Track: Oral 2A Multimodal 2

Oral Session

Oral 2A Multimodal 2

Exhibit Hall F,G,H

Moderators: Amit Roy-Chowdhury · Ali Ramezani-Kebrya

Wed 3 Dec 3:30 p.m. PST — 4:30 p.m. PST

Abstract:

Chat is not available.

Wed 3 Dec. 15:30 - 15:50 PST

Envisioning Beyond the Pixels: Benchmarking Reasoning-Informed Visual Editing

Xiangyu Zhao · Peiyuan Zhang · Kexian Tang · Xiaorong Zhu · Hao Li · Wenhao Chai · Zicheng Zhang · Renqiu Xia · Guangtao Zhai · Junchi Yan · Hua Yang · Xue Yang · Haodong Duan

Large Multi-modality Models (LMMs) have made significant progress in visual understanding and generation, but they still face challenges in General Visual Editing, particularly in following complex instructions, preserving appearance consistency, and supporting flexible input formats. To study this gap, we introduce RISEBench, the first benchmark for evaluating Reasoning-Informed viSual Editing (RISE). RISEBench focuses on four key reasoning categories: Temporal, Causal, Spatial, and Logical Reasoning. We curate high-quality test cases for each category and propose an robust evaluation framework that assesses Instruction Reasoning, Appearance Consistency, and Visual Plausibility with both human judges and the LMM-as-a-judge approach. We conducted experiments evaluating nine prominent visual editing models, comprising both open-source and proprietary models. The evaluation results demonstrate that current models face significant challenges in reasoning-based editing tasks. Even the most powerful model evaluated, GPT-image-1, achieves an accuracy of merely 28.8%. RISEBench effectively highlights the limitations of contemporary editing models, provides valuable insights, and indicates potential future directions for the field of reasoning-aware visual editing. Our code and data have been released at https://github.com/PhoenixZ810/RISEBench.

Wed 3 Dec. 15:50 - 16:10 PST

CoralVQA: A Large-Scale Visual Question Answering Dataset for Coral Reef Image Understanding

hongyong han · Wei Wang · Gaowei Zhang · Mingjie Li · Yi Wang

Coral reefs are vital yet vulnerable ecosystems that require continuous monitoring to support conservation. While coral reef images provide essential information in coral monitoring, interpreting such images remains challenging due to the need for domain expertise. Visual Question Answering (VQA), powered by Large Vision-Language Models (LVLMs), has great potential in user-friendly interaction with coral reef images. However, applying VQA to coral imagery demands a dedicated dataset that addresses two key challenges: domain-specific annotations and multidimensional questions. In this work, we introduce CoralVQA, the first large-scale VQA dataset for coral reef analysis. It contains 12,805 real-world coral images from 67 coral genera collected from 3 oceans, along with 277,653 question-answer pairs that comprehensively assess ecological and health-related conditions. To construct this dataset, we develop a semi-automatic data construction pipeline in collaboration with marine biologists to ensure both scalability and professional-grade data quality. CoralVQA presents novel challenges and provides a comprehensive benchmark for studying vision-language reasoning in the context of coral reef images. By evaluating several state-of-the-art LVLMs, we reveal key limitations and opportunities. These insights form a foundation for future LVLM development, with a particular emphasis on supporting coral conservation efforts.

INPUT DATA =>
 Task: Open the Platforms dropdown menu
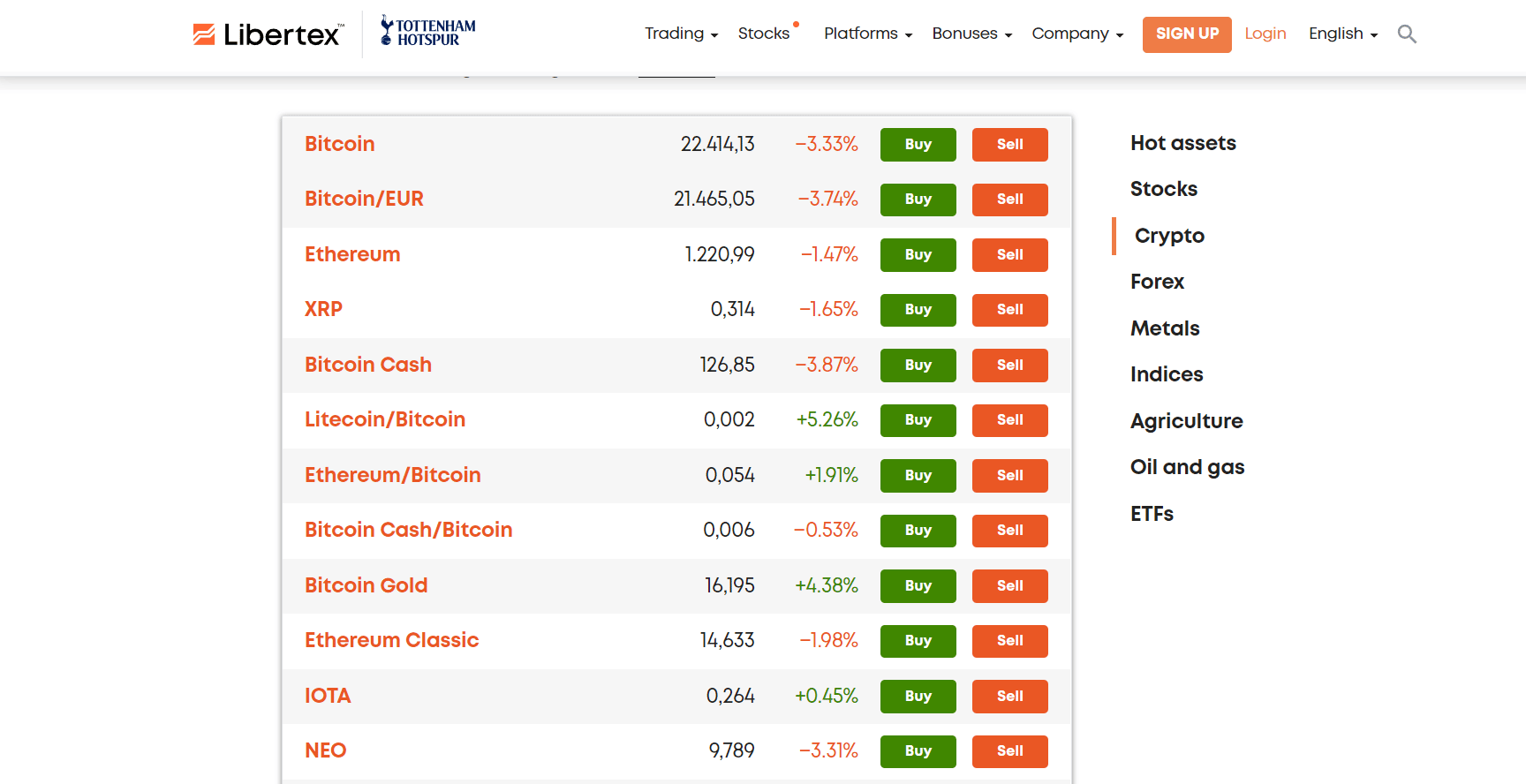coord(867,34)
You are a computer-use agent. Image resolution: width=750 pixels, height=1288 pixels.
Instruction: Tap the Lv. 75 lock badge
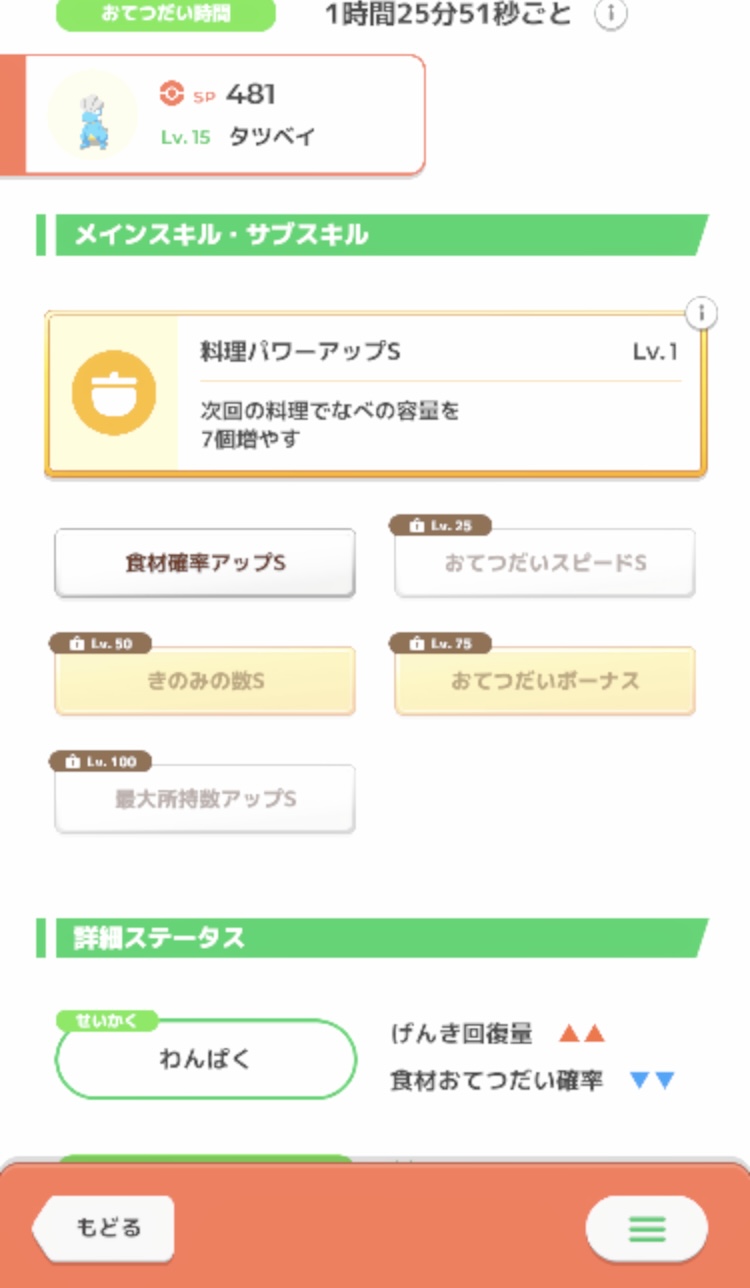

WHAT THE EXERCISE ASKS =>
In the session page, how many question-answer pairs does CoralVQA contain?

TASK RESPONSE =>
277,653